South Africa My Personal Journey (Continued)

English: South Africa (orthographic projection)
English: South Africa (orthographic projection) (Photo credit: Wikipedia)

I was asked to make my personal journey to  South Africa by my employer in mid conversation while we had been speaking of our News Editor’s preparations to fly to the country from America. I had sent my boss, DiMarkco Chandler (co-owner and founder of the Las Vegas Guardian Express newspaper) an email a day or so earlier stating that despite my recent heart attack, that I would be happy to fly over and assist the editor if needed.

While we were discussing the exorbitant air fare, DiMarkco stopped and asked me, “How much would it cost for you to fly over to Johannesburg?”

“Probably about what it costs to send Graham,” I said. There was a short pause, and then DiMarkco said, “Find out for me how much it will cost and get back to me. I may send you instead.” I told him that I was on it and we ended the conversation.

I called one of the “cheaper” flights websites. Amazingly, it was half the cost of the American flight.

I rang DiMarkco back and passed the information over to him. He said, “That’s settled. You’re going…if you want to, that is.”

Before I could answer enthusiastically that I would go, he interjected, “Is there any reason why you can’t go?”

I assured him that I had nothing to prevent me from just packing a suitcase and jetting anywhere in the world.

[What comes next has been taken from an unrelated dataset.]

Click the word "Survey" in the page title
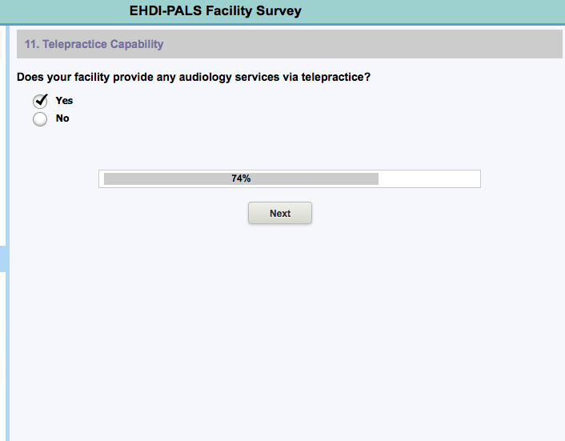This screenshot has height=441, width=565. coord(275,11)
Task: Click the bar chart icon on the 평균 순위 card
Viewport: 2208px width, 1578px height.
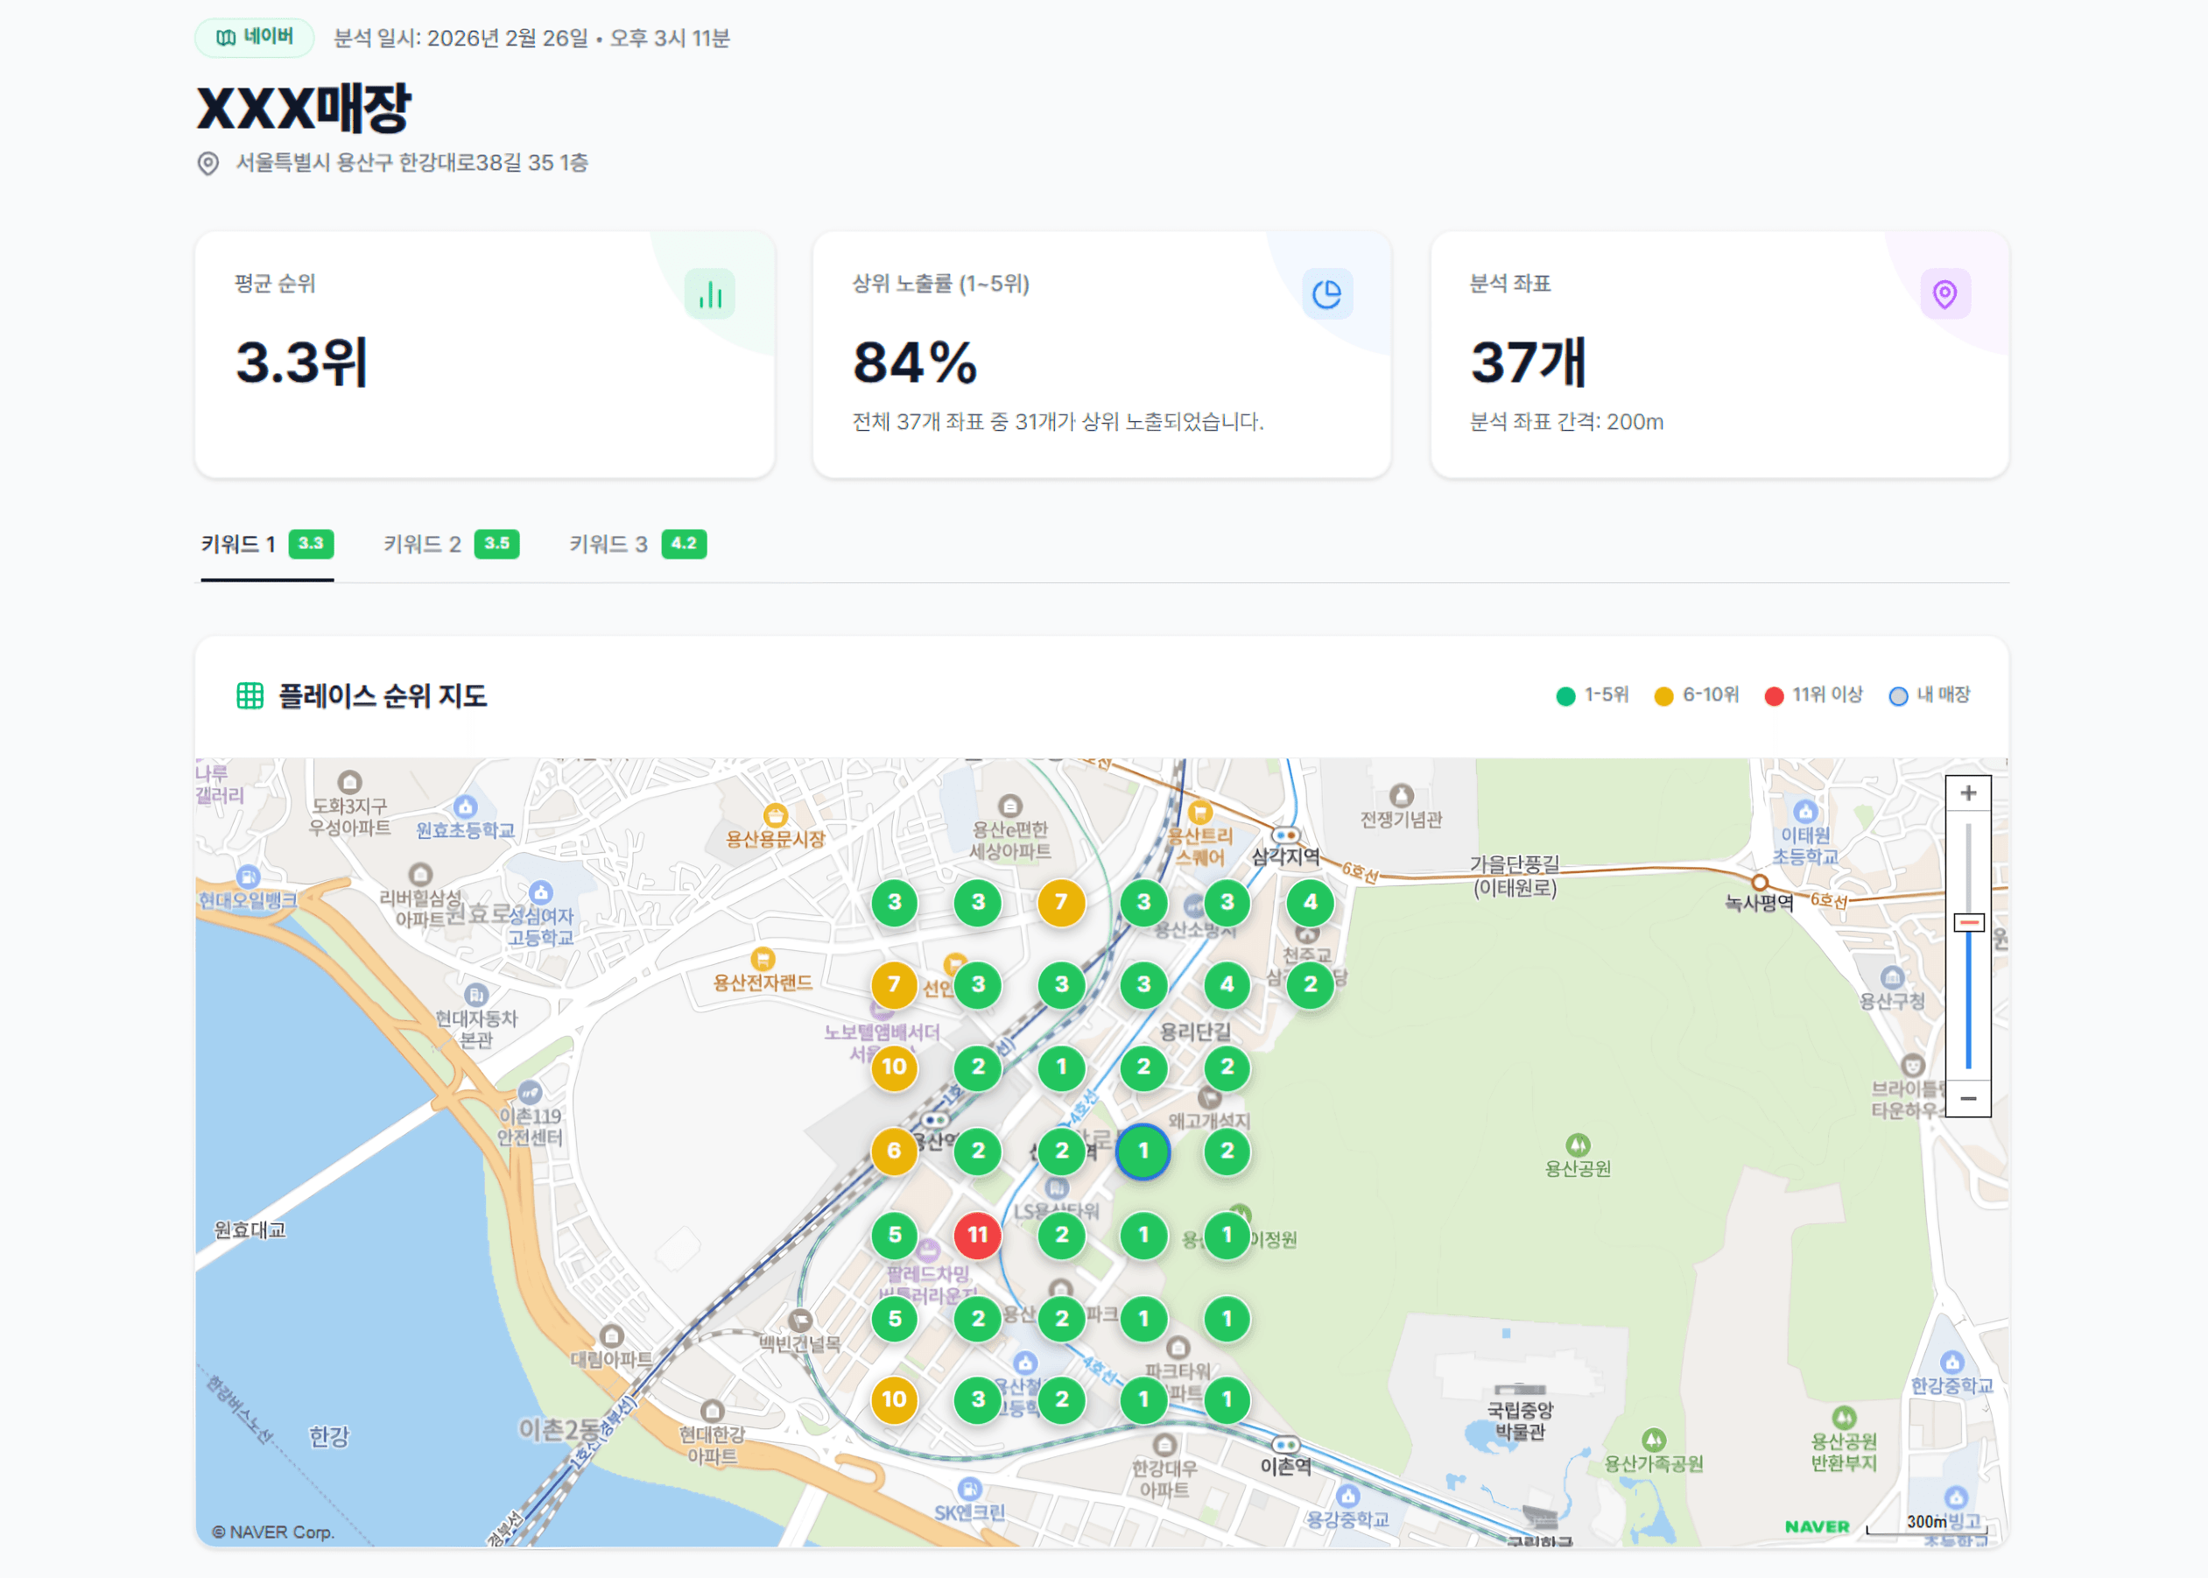Action: [x=712, y=296]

That settled it. I was told to purchase the tickets while he acquired the funds and began transferring money into my account. I rang to book the flight and was immediately told that the first flight would include an 11 hour lay-over. This meant that I would lose an entire day. I had interviews starting the next day, so that flight would not do.

The entire time spent in South Africa was only to be four days. The article that we’re writing is time crucial so I could not afford to lose an entire day. I asked for another flight and, thankfully, the booking agent found one. An almost straight shot via Paris, with an hour and a half layover at Charles De Gaulle Airport in Paris. The flight was booked and paid for.

In just 12 short hours, I would be on my way to South Africa in my first “live” assignment as a proper news journalist doing the “groundwork” for an investigative piece for my newspaper. In that short time, I needed to arrange to get inoculations for the trip and quickly gather together my laptop and iPad; clothes and passports; collect my “walking around” money and get to London Heathrow from the wilds of East Anglia.

Not too difficult, I thought, but it actually turned out to be much harder a task than I could have ever imagined.  In fact, my own personal journey to South Africa started with one obstacle after another being thrown up by fate, or whatever you want to call it, that seemed determined to halt my trip before if ever got started.

London Heathrow, Terminal 5, London, England
London Heathrow, Terminal 5, London, England (Photo credit: Wikipedia)

The problems started with the one injection I required to visit the suburban and more urban areas that I would be visiting. Hepatitis A was the only shot I really needed and after hearing that I would be leaving that evening, the nurse “fit me in” and gave me the required injection.

I have had these type’s of injections before and never had any sort of “severe” reactions.

Not this time. The “Hep A” shot kicked my rear-end and the rest of me with big hob-nailed boots and it took me ages to finish packing and I ended up ringing the doctor’s office when I got “light-headed” and started feeling a bit disoriented.

The doctor could see me at five o’clock, I was informed.  I explained that by that time, I would be on my way to London to fly out. Their concession was to change the appointment to four o’clock. Accepting that time, which was still cutting things too fine, I finished packing.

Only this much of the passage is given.